ぼくが意味もわからず言ってることを、奥様は理解し、それが正解であるという返事を返してきたのです。
いやいや、こりゃあまいった。これが漫画なら、ぼくが「ギャフン」となるところです。
自分で振っておきながら恥ずかしくなって、もうフェルメールからは離れたくて、次の話題を探して、しばし沈黙の時間がありました。
またまた奥様が助け舟を出してくださいました。
ラブリーな感じがいいです。
助け舟は、領海侵犯した漁船を取り締まる巡視艇でした。
ラブリーな感じ、・・・かあ。
ぼくは再び困ってしまいました。
とにかく奥様の期待は大きく、具体性はゼロで、フェルメールのようでいてラブリーな設計を望まれているということがわかりました。
この不思議な不思議な打合せの時間、そして奥様の、これまた不思議なご要望。
打合せを終えての帰り道、ぼくは運転しながら、頭の中にはずっと「フェルメール」と「ラブリー」が飛び交っていました。
数日後、設計に取りかかっても、まだ頭の中には「フェルメール」と「ラブリー」が飛び交い渦巻いたままです。何にも描けません。それどころか、何から考えていいのかもわからなくなっていました。

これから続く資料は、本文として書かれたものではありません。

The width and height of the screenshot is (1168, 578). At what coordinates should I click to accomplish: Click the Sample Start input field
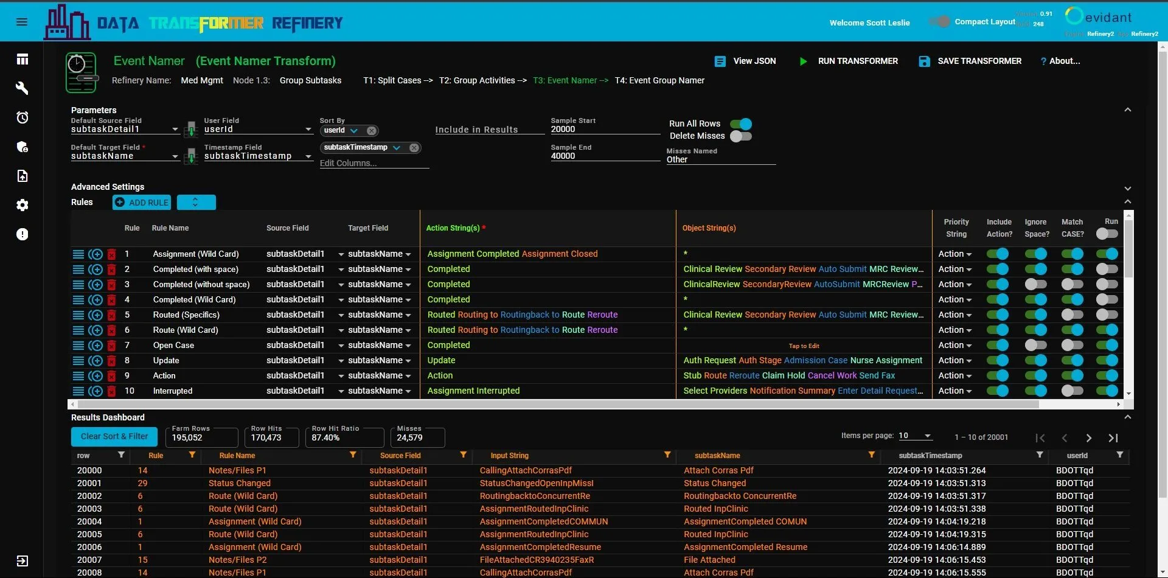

翌日も同じ状態だったので、止むなく他の設計を先にやりました。違うことに集中することで、思いがけない活路が見えてくるかもしれないからです。
・・・ダメでした。
フェルメール、ラブリー、フェルメール、ラブリー、フェルメール、ラブリー。
数日が経過し、他の設計がいくつか完成していました。でもフェルメールとラブリーの混乱はそのままです。
いったん奥様の言葉を頭から外すことにしました。
フェルメールもラブリーも聞かなかったことにして、「もしここがぼくんちなら」という、よく使う思考パターンで設計を始めました。もうそれしかありません。
ぼくもフェルメールが大好きだし、ぼくの中にもラブリー成分は少なからず存在しているので、そんなぼくがイメージする理想の庭を描けばそれでいい。もし転けても後悔なし。とにかく自分なりのベストをカタチにしなければと、そんな心境でした。
明日、そんなこんなで完成したプランをご覧いただきます。
考えあぐねた末に、結局奥様からのご要望である「フェルメール&ラブリー」を頭から追い出して、「もしここが自分の庭なら」というロジックに切り替えて設計しました。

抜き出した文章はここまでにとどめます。